A ma grande surprise, mon sexe est lui aussi déjà bien bandé et j’hésite un instant avant de réaliser que ce n’est pas la main de mon ex que j’ai envie de sentir sur ma virilité, mais bien celle de Jade. C’est elle que j’ai imaginée dire qu’elle voulait que je la prenne. Je repousse gentiment le bras de Christophe qui s’était mis à me masturber.
— Arrête Chris. Tu es en train de faire une grosse connerie, là. Ce n’est pas avec moi qu’il faut que tu te laisses aller, c’est avec Marc. C’est lui, ton partenaire. C’est avec lui que tu vis. C’est lui que tu aimes et c’est lui que tu dois reconquérir, pas moi. Je te conseille de retourner le voir et de lui sauter dessus dès que tu arrives. Tu verras qu’il ne va pas te repousser. Prends l’initiative et tu verras qu’avec lui, tu pourras profiter de la vie.
— Donc, tu me rejettes, vraiment ? Je… Bordel, Malcolm, tu t’en fous de Marc, non ? Si moi j’en ai envie, c’est mon problème, pas le tien ! Pourquoi ?
— Parce que c’est ce qu’il faut faire. Franchement, tu crois que c’est facile pour moi de te rejeter ? Tu vois comme je bande en te regardant ? Je suis sûr que ça fait longtemps que tu n’as pas fait le même show à ton mec. Tu lui fais ça, je te jure qu’il va te sauter dessus. Tu es vraiment un beau mec ! Et ce sera beaucoup plus satisfaisant de le faire avec lui qu’avec moi, tu ne crois pas ? Essaie au moins. Et si tu n’es toujours pas satisfait, tu sais où me trouver…
— J’y crois pas, marmonne-t-il en se rhabillant, le visage crispé. T’es bibliothécaire, pas un foutu psychologue, Malcolm. Tu ne sais rien de ce que je vis chez moi, alors tu peux te garder tes conseils à la con.
— Tu me remercieras plus tard, Chris. Je te promets que c’est ça qu’il faut faire. Alors, si ça peut t’aider, énerve-toi contre moi, mais va voir ton mec. Marc mérite que tu fasses l’effort. Votre petit bébé aussi.
— C’est ça, bougonne l’intéressé en me lançant un regard mauvais. Bonne branlette, lâcheur. Tu devrais peut-être rappeler ton petit garde, y en aura au moins un de nous deux qui baisera ce soir.
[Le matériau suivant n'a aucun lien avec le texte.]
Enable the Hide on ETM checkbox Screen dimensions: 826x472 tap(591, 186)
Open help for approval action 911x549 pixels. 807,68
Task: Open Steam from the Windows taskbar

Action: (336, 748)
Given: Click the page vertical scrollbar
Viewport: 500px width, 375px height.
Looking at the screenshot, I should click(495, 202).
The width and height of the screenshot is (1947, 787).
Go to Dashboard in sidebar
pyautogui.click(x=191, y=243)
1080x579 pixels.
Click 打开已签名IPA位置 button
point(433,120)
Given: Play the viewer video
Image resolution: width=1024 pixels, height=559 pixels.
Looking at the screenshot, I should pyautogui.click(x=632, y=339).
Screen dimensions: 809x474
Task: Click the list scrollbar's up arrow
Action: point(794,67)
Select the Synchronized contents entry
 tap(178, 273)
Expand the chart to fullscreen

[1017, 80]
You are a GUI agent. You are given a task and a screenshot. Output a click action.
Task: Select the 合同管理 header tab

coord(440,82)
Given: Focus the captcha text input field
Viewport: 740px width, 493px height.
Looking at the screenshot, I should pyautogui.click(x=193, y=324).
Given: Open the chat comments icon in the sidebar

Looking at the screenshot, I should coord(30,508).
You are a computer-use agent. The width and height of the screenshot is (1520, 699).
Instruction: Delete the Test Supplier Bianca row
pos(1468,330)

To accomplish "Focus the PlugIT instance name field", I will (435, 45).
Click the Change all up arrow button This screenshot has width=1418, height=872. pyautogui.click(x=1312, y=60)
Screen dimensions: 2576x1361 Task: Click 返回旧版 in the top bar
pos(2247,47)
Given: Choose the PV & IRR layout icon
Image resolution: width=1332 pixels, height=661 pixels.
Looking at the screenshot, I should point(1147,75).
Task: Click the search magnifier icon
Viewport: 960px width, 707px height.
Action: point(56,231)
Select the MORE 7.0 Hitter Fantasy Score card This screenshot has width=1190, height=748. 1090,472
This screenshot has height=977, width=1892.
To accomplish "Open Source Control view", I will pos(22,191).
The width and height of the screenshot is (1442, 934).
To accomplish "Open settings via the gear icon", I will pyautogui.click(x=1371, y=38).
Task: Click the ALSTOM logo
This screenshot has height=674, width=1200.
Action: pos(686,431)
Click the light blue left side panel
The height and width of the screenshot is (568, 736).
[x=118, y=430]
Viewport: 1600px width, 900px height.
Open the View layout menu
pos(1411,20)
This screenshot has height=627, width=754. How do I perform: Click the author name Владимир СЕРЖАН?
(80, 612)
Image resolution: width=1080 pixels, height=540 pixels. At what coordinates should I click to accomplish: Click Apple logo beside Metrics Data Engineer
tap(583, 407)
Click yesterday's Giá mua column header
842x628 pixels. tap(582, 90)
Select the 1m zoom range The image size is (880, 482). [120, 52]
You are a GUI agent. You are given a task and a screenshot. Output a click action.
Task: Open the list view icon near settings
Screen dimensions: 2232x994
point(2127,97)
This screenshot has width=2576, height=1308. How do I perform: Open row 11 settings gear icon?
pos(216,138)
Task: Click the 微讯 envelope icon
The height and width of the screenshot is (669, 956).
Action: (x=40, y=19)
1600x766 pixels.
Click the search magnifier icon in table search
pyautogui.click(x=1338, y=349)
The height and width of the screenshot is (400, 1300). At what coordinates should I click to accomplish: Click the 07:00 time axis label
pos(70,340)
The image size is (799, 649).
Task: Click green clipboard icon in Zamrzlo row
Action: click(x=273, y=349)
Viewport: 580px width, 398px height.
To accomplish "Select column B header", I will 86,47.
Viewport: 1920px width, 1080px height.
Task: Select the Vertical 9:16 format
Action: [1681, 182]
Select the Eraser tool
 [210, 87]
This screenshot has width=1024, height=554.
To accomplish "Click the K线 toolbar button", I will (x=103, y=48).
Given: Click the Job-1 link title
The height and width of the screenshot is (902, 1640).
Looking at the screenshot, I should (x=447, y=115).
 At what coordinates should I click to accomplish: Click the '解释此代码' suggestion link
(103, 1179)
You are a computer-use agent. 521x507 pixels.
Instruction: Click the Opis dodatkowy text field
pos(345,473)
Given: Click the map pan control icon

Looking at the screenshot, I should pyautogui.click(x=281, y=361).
Il sort en claquant la porte derrière lui. Je suis un peu surpris de la façon dont il m’a parlé, bien loin du garçon sympa que je connais d’habitude. Ça doit vraiment aller mal avec son mec, je m’en veux un peu de l’avoir laissé ainsi partir. Mais en même temps, je suis soulagé. Même si mon corps a réagi mécaniquement à la stimulation qu’il a rencontrée, mon cœur n’a pas du tout suivi. Je n’ai rien ressenti devant ce sexe dressé, rien en tous cas de comparable à ce que je vis quand je suis avec Jade. Je crois que le combat pour Chris avec moi est perdu d’avance. J’ai franchi la ligne rouge, j’ai découvert la réalité au-delà des livres et le plaisir que l’on peut éprouver quand un homme et une femme s’aiment et s’entraînent vers le firmament de l’extase. Plus rien ne pourra me faire revenir vers les hommes, aussi attirants soient-ils.